> [ACTION ITEM] Repeat the whole listing below precisely. Omit all pictures.

EXERCISE INPUTS below:

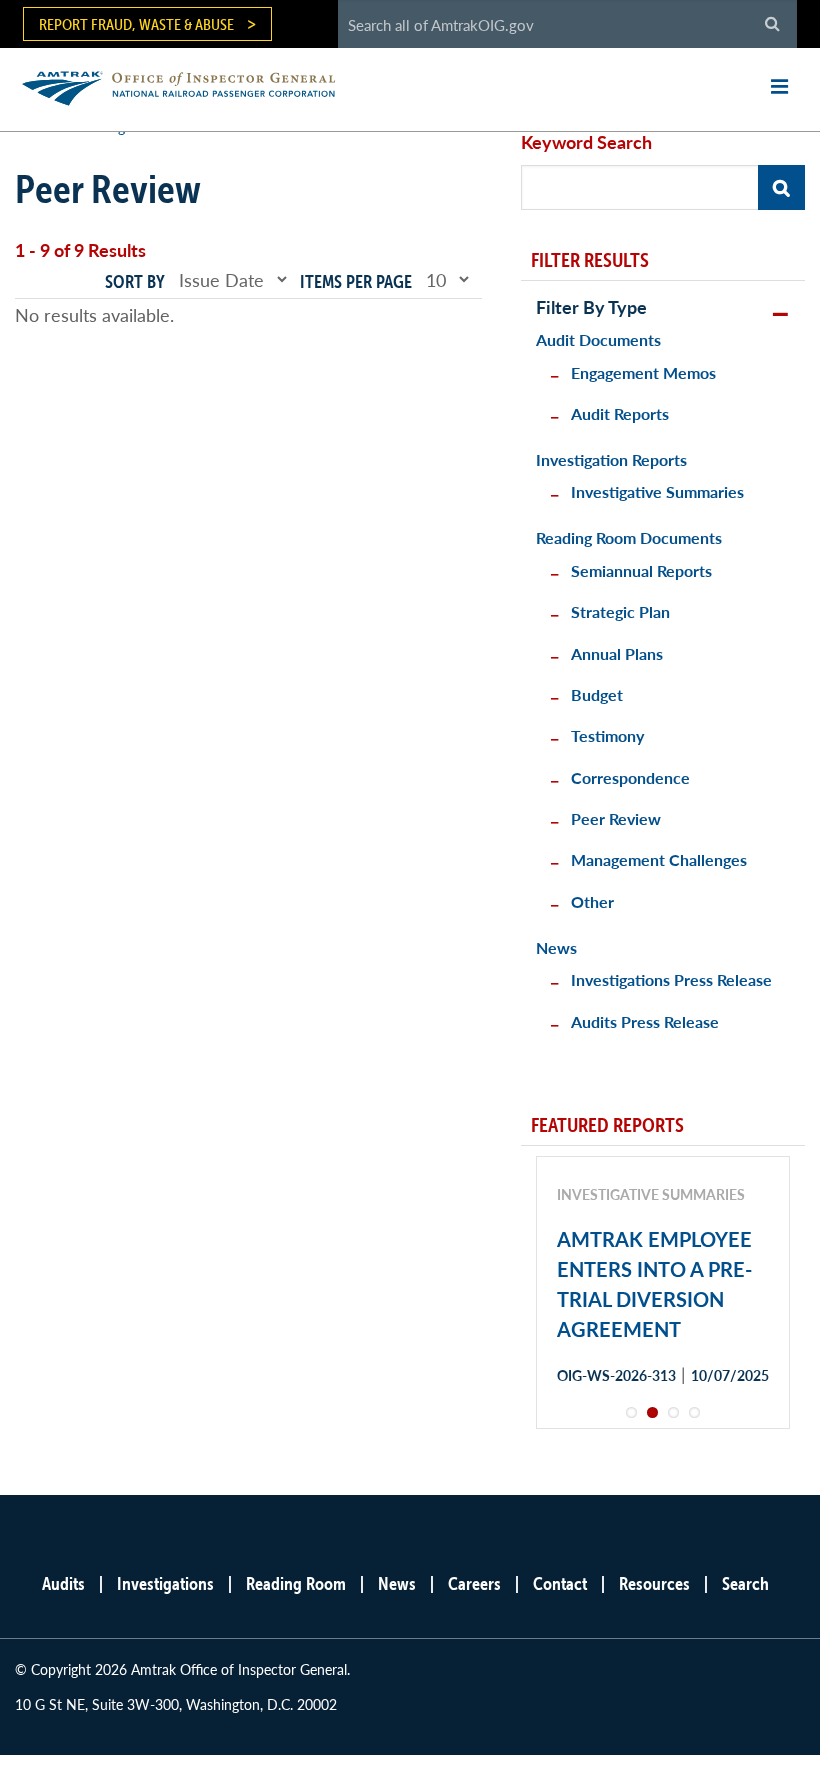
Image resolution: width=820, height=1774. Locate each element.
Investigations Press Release (671, 979)
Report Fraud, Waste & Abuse (136, 24)
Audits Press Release (645, 1021)
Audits (63, 1583)
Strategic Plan (620, 611)
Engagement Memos (643, 372)
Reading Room (296, 1583)
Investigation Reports (611, 459)
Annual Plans (617, 653)
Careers (474, 1583)
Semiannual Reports (641, 570)
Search (745, 1583)
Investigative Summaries (657, 491)
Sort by (135, 281)
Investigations (165, 1583)
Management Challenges (659, 859)
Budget (597, 694)
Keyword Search (586, 141)
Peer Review (616, 818)
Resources (654, 1583)
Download (628, 1446)
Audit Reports (620, 413)
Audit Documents (598, 339)
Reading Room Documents (629, 537)
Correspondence (630, 777)
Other (592, 901)
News (556, 947)
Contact (560, 1583)
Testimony (607, 735)
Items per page (356, 281)
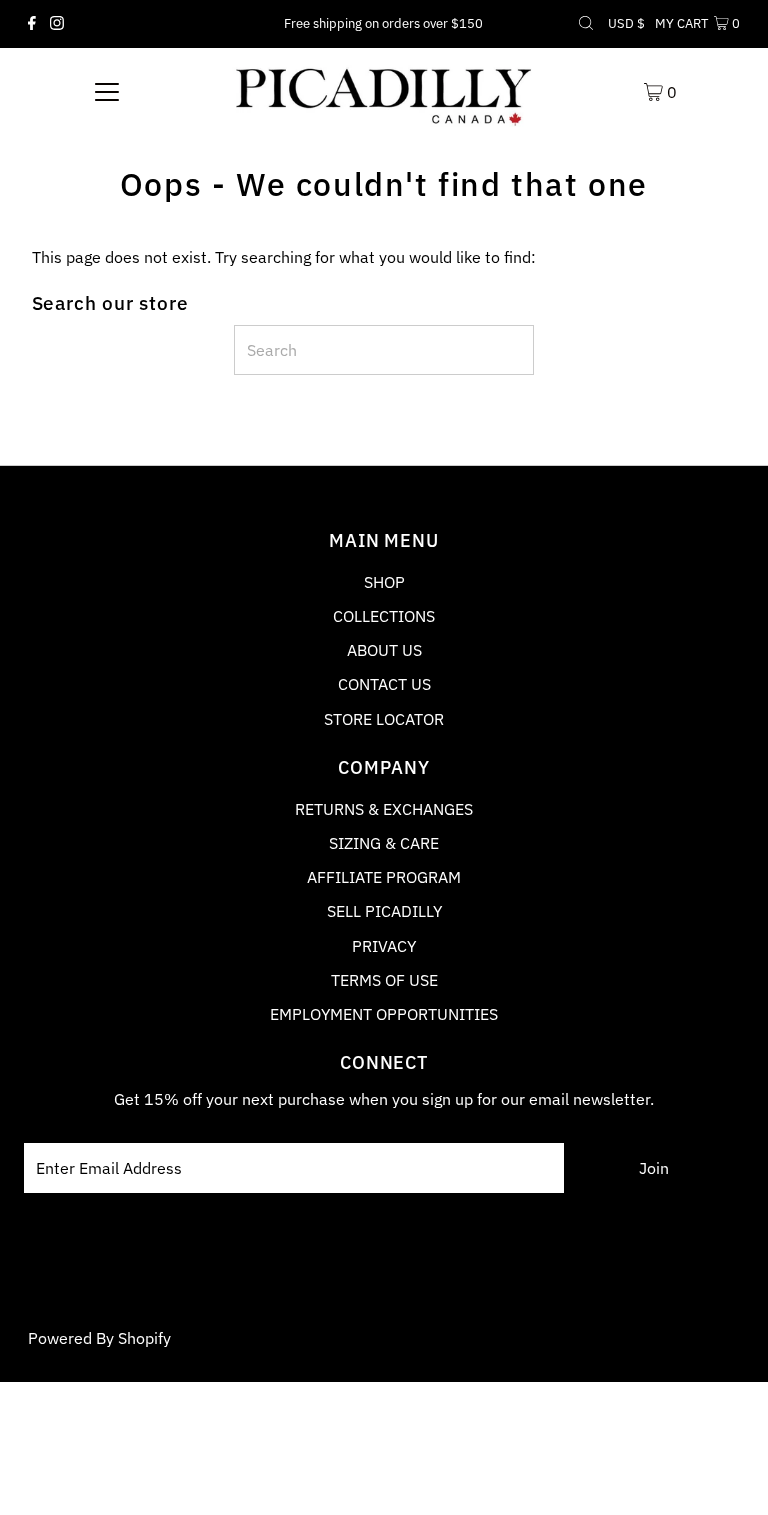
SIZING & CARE (384, 843)
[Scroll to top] (728, 1475)
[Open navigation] (107, 91)
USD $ (626, 23)
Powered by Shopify (99, 1338)
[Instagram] (57, 24)
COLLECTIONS (384, 616)
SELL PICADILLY (384, 911)
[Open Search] (586, 24)
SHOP (384, 582)
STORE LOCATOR (384, 719)
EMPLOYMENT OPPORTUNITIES (384, 1014)
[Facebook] (32, 24)
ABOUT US (384, 650)
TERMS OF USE (384, 980)
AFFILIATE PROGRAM (384, 877)
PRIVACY (384, 946)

End of EXERCISE INPUTS.

> [TASK ANSWER]
Image resolution: width=820, height=1774. Locate each element.
Investigations Press Release (671, 979)
Report Fraud, Waste & Abuse (136, 24)
Audits Press Release (645, 1021)
Audits (63, 1583)
Strategic Plan (620, 611)
Engagement Memos (643, 372)
Reading Room (296, 1583)
Investigation Reports (611, 459)
Annual Plans (617, 653)
Careers (474, 1583)
Semiannual Reports (641, 570)
Search (745, 1583)
Investigative Summaries (657, 491)
Sort by (135, 281)
Investigations (165, 1583)
Management Challenges (659, 859)
Budget (597, 694)
Keyword Search (586, 141)
Peer Review (616, 818)
Resources (654, 1583)
Download (628, 1446)
Audit Reports (620, 413)
Audit Documents (598, 339)
Reading Room Documents (629, 537)
Correspondence (630, 777)
Other (592, 901)
News (556, 947)
Contact (560, 1583)
Testimony (607, 735)
Items per page (356, 281)
SIZING & CARE (384, 843)
[Scroll to top] (728, 1475)
[Open navigation] (107, 91)
USD $ (626, 23)
Powered by Shopify (99, 1338)
[Instagram] (57, 24)
COLLECTIONS (384, 616)
SELL PICADILLY (384, 911)
[Open Search] (586, 24)
SHOP (384, 582)
STORE LOCATOR (384, 719)
EMPLOYMENT OPPORTUNITIES (384, 1014)
[Facebook] (32, 24)
ABOUT US (384, 650)
TERMS OF USE (384, 980)
AFFILIATE PROGRAM (384, 877)
PRIVACY (384, 946)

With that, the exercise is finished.